To simulate the impact of these recommendations on improving access to maternal health, a methodology could include the following steps:

1. Define the indicators: Identify key indicators that measure access to maternal health, such as the percentage of women receiving antenatal care, the percentage of women delivering with a skilled birth attendant, and the percentage of women using modern contraceptives.

2. Collect baseline data: Gather data on the current status of these indicators in the target population or area. This can be done through surveys, interviews, or existing data sources.

3. Define the intervention: Specify the details of the recommended interventions, including the target population, the duration of implementation, and the expected outcomes.

4. Simulate the impact: Use statistical modeling or simulation techniques to estimate the potential impact of the interventions on the selected indicators.
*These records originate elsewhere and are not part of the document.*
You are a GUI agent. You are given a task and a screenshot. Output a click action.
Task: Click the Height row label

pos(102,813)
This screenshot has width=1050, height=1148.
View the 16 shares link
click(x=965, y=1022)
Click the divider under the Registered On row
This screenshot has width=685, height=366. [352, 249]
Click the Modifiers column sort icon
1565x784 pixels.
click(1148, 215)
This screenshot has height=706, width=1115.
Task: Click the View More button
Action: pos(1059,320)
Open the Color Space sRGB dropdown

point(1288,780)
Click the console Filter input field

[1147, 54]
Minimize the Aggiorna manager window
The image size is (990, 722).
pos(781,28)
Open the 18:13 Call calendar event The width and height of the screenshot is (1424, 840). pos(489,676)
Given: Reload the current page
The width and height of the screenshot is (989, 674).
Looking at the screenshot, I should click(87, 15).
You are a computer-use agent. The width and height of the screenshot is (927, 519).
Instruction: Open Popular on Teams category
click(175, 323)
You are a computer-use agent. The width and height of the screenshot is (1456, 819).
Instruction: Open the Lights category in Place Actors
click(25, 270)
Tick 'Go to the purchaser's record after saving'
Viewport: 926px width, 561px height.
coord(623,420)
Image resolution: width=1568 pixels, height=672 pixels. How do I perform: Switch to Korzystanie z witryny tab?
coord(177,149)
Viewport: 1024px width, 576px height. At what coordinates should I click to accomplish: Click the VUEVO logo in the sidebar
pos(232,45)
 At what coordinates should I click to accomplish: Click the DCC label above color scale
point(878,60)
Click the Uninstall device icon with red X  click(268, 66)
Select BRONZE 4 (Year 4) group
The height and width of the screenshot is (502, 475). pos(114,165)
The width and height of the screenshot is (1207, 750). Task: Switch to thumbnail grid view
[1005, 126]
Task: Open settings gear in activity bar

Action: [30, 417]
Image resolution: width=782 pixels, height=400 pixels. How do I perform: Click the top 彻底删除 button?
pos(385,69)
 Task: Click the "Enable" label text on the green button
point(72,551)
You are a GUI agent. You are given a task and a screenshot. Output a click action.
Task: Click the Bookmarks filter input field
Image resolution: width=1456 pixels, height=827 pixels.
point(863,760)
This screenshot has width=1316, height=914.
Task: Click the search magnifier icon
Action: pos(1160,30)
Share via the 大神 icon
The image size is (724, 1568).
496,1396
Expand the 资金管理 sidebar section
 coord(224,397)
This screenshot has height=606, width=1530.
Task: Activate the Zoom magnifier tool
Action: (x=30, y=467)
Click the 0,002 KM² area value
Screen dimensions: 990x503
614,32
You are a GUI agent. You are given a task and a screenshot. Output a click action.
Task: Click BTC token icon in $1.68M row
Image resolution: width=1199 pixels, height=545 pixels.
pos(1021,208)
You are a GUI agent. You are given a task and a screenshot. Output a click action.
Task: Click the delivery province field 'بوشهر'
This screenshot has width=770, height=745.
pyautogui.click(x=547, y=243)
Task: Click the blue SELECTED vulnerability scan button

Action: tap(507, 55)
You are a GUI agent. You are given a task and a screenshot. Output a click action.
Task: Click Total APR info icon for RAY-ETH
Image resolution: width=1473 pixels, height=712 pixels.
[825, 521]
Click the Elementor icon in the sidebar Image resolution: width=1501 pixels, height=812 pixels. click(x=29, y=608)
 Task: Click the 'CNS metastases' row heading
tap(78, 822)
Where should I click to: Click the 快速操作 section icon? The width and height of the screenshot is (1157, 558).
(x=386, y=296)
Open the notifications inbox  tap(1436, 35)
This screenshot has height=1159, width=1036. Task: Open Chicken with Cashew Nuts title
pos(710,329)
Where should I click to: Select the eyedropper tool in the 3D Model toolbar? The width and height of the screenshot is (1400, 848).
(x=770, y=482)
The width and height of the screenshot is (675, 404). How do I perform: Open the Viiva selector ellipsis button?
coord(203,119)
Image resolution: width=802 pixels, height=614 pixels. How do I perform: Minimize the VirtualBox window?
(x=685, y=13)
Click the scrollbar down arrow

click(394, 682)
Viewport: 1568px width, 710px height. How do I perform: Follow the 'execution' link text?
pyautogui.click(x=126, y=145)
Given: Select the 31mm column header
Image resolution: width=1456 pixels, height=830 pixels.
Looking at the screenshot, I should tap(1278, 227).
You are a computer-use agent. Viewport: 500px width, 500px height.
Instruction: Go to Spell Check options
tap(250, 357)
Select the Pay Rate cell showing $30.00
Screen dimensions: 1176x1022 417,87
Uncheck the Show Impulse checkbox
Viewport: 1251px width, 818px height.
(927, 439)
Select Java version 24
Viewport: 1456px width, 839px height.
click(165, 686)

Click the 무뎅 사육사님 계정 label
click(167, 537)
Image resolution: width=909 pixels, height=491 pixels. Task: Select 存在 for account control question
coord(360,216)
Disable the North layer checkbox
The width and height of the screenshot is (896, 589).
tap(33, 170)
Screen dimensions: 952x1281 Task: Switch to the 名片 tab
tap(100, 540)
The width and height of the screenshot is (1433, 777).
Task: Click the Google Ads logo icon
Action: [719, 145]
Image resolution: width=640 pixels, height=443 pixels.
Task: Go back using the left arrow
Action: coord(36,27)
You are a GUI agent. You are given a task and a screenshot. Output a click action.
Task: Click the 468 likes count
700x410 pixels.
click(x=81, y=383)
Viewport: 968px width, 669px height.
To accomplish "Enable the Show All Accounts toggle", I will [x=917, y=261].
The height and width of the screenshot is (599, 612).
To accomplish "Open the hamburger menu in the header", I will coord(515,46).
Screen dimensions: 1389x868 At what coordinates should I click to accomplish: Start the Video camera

This can involve analyzing the baseline data, incorporating the intervention parameters, and projecting the expected changes in the indicators.

5. Validate the results: Validate the simulated impact by comparing it with real-world evidence or expert opinions. This can help ensure the accuracy and reliability of the simulation.

6. Refine and adjust: Based on the simulation results and validation, refine the interventions and their parameters if necessary. This iterative process can help optimize the recommendations for improving access to maternal health.

It’s important to note that simulation results are estimates and should be interpreted with caution. Real-world implementation may vary, and other factors not considered in the simulation may influence the actual impact of the recommendations.